Supplied records:

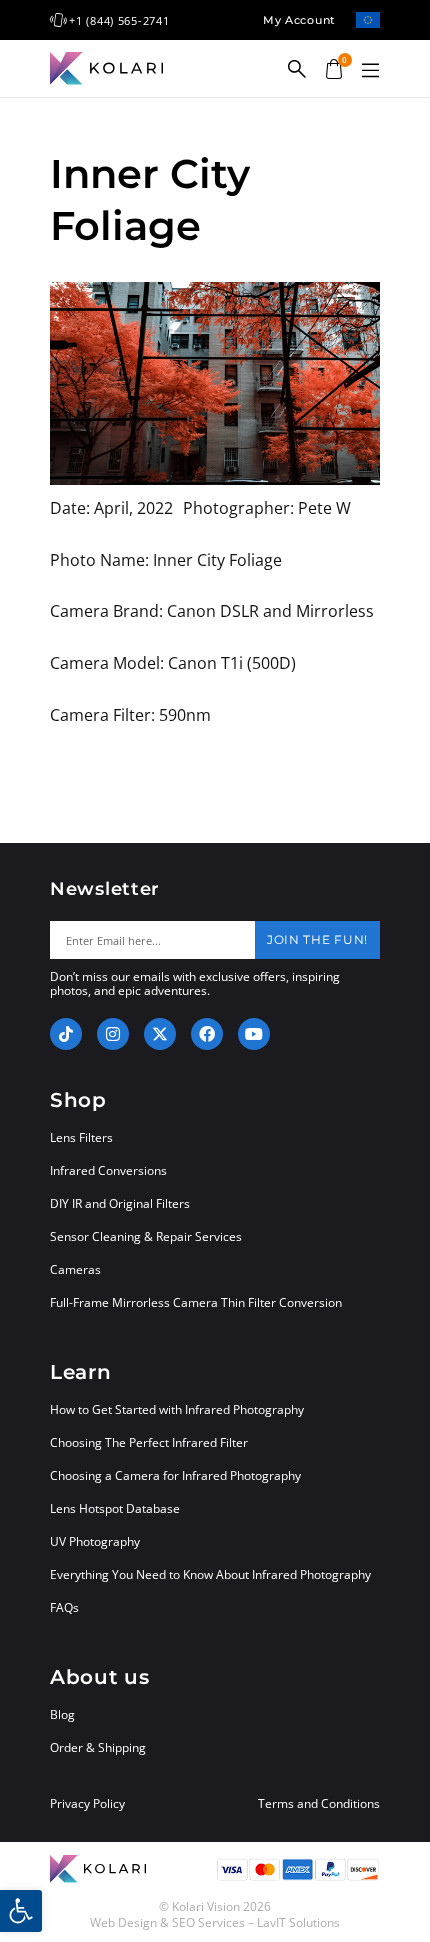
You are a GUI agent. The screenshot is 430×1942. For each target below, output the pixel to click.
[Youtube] (254, 1034)
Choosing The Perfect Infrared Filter (149, 1442)
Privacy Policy (87, 1804)
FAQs (64, 1607)
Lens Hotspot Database (115, 1508)
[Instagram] (113, 1034)
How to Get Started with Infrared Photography (177, 1409)
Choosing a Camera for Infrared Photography (175, 1475)
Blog (62, 1714)
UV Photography (95, 1541)
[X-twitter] (160, 1034)
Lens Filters (81, 1137)
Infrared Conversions (108, 1170)
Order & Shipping (98, 1747)
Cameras (75, 1269)
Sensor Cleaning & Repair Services (146, 1236)
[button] (370, 71)
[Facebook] (207, 1034)
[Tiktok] (66, 1034)
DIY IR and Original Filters (120, 1203)
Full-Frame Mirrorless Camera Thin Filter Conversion (196, 1302)
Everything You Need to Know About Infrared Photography (210, 1574)
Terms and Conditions (319, 1804)
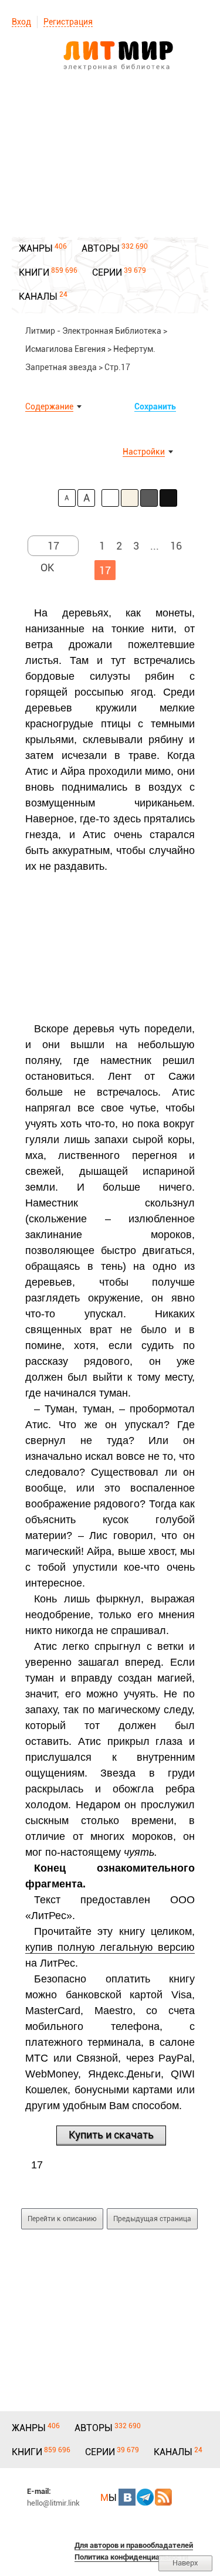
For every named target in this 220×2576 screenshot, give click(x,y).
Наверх (185, 2562)
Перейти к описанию (62, 2219)
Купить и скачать (111, 2134)
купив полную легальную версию (110, 1947)
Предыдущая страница (152, 2219)
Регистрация (68, 21)
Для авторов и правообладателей (134, 2545)
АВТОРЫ (101, 248)
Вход (21, 21)
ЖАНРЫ (36, 248)
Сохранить (155, 406)
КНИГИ (34, 272)
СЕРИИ (107, 272)
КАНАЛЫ (38, 296)
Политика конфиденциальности (131, 2557)
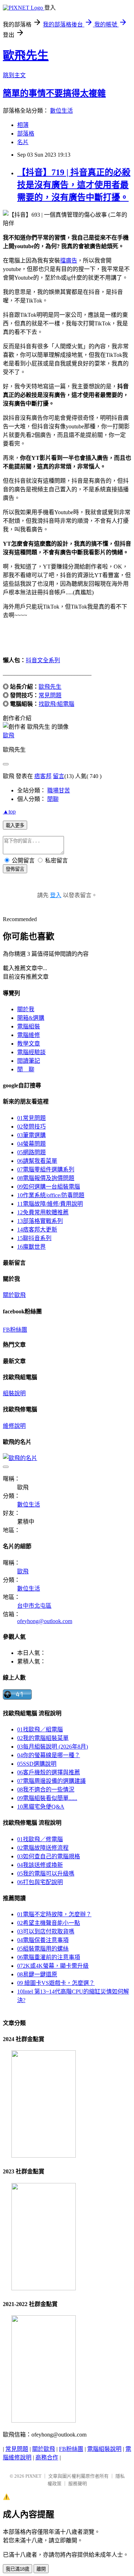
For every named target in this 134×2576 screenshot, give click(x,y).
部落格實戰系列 (40, 1221)
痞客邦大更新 (37, 1229)
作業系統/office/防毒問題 (50, 1195)
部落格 (25, 134)
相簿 (23, 125)
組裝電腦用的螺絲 (43, 1949)
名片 (23, 142)
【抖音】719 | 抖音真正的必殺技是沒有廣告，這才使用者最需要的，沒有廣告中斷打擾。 (73, 185)
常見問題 (50, 695)
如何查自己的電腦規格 (48, 1856)
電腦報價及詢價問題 (45, 1178)
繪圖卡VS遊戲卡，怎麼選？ (56, 1983)
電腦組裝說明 (104, 2449)
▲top (9, 811)
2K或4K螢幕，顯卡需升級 (53, 1966)
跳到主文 (14, 75)
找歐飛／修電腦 (40, 1839)
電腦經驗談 (31, 1052)
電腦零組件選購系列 (45, 1169)
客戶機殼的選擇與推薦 (48, 1772)
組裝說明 (14, 1393)
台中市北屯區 (34, 1606)
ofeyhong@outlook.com (44, 1621)
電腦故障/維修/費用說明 (50, 1204)
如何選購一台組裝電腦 (48, 1187)
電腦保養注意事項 (43, 1940)
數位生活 (61, 111)
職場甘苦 (58, 790)
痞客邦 (42, 776)
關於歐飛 (14, 1295)
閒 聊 (25, 1069)
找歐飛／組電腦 (40, 1729)
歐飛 (8, 735)
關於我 (25, 1009)
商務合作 (46, 2457)
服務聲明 (77, 2483)
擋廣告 (68, 260)
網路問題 (31, 1152)
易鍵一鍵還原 (37, 1974)
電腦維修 (28, 1035)
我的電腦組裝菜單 (43, 1738)
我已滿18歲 (17, 2569)
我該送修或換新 (40, 1865)
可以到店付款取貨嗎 (45, 1931)
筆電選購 (31, 1135)
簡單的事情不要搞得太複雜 (54, 93)
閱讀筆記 (28, 1061)
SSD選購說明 (36, 1764)
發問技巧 (31, 1127)
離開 (41, 2569)
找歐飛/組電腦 (56, 704)
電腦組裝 (28, 1026)
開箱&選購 (30, 1018)
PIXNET (33, 2476)
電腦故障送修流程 (43, 1848)
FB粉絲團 (15, 1329)
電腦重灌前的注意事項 (48, 1957)
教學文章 (28, 1044)
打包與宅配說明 (40, 1882)
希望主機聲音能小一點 (48, 1923)
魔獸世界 (31, 1247)
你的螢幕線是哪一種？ (48, 1755)
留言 (58, 776)
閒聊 (53, 799)
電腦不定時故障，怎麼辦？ (54, 1914)
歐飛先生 (26, 55)
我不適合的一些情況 (45, 1789)
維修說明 (14, 1426)
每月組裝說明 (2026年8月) (52, 1747)
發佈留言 (15, 869)
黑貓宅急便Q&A (40, 1807)
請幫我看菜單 (37, 1161)
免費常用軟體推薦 (43, 1212)
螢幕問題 (31, 1144)
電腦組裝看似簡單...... (47, 1798)
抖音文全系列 (43, 660)
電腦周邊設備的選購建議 (51, 1781)
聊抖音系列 (34, 1238)
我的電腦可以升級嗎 (45, 1873)
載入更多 (15, 825)
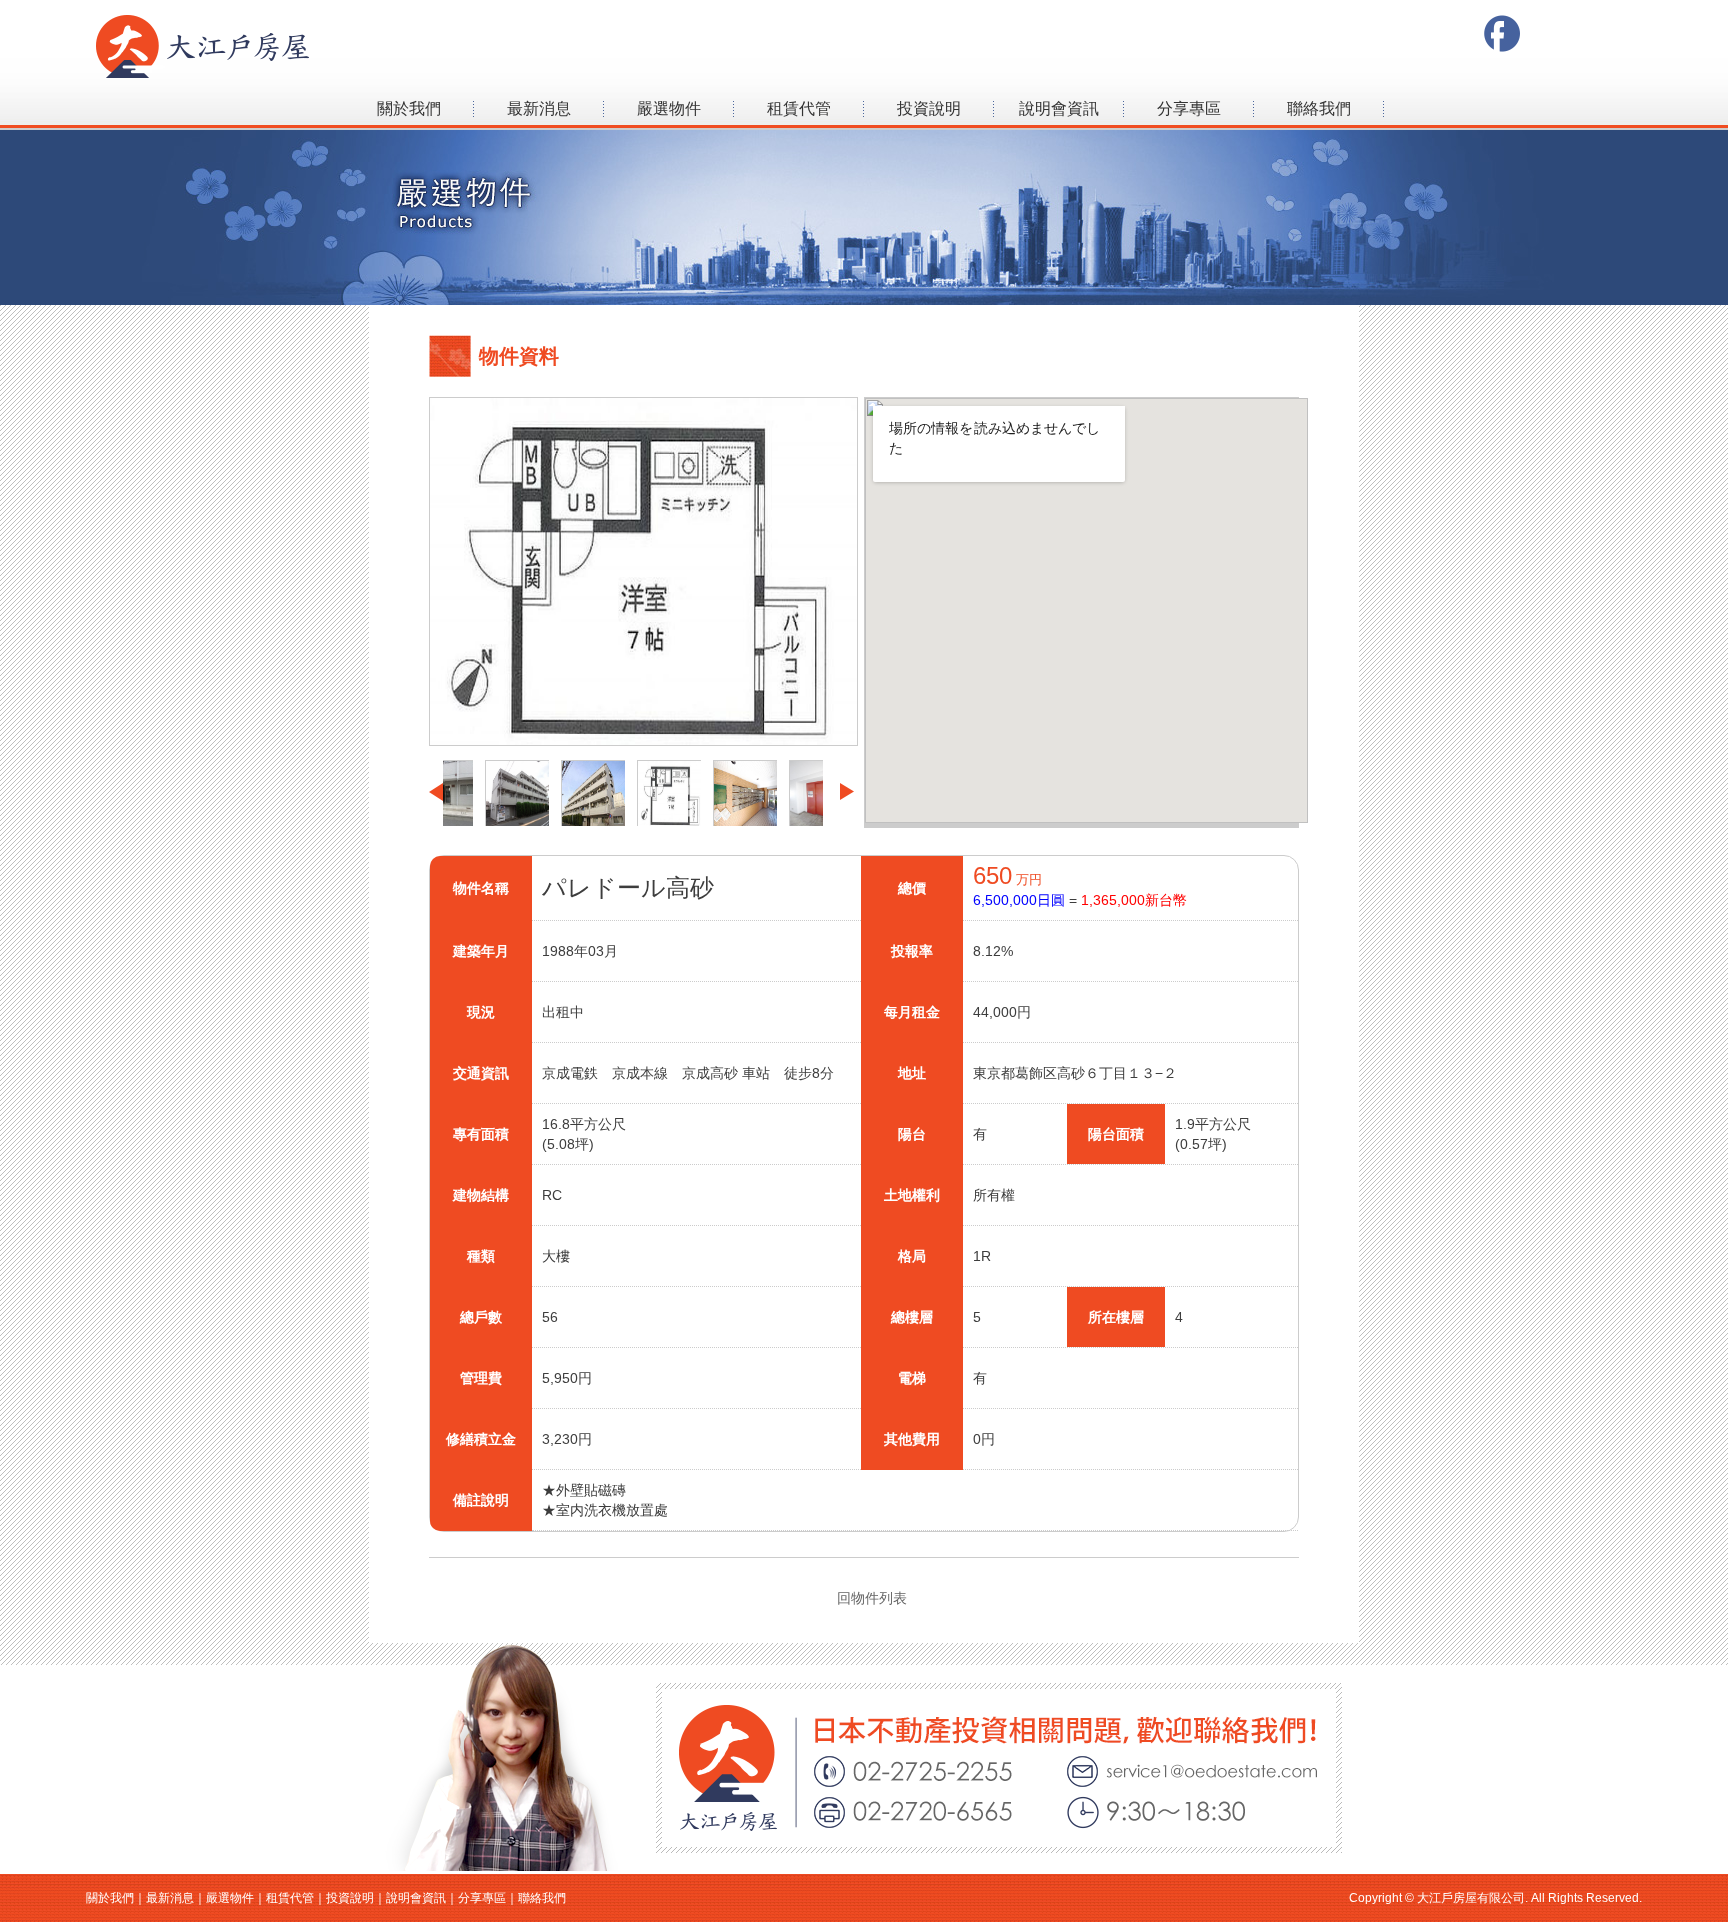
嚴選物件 (669, 108)
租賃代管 (799, 108)
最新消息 (539, 108)
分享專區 (1189, 108)
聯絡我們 (1319, 108)
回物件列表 (872, 1598)
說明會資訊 (1059, 108)
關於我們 (409, 108)
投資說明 (929, 108)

Activity: Tell how many lines in the entries above include the word "Photography", and respond with the number alone.

Task result: 4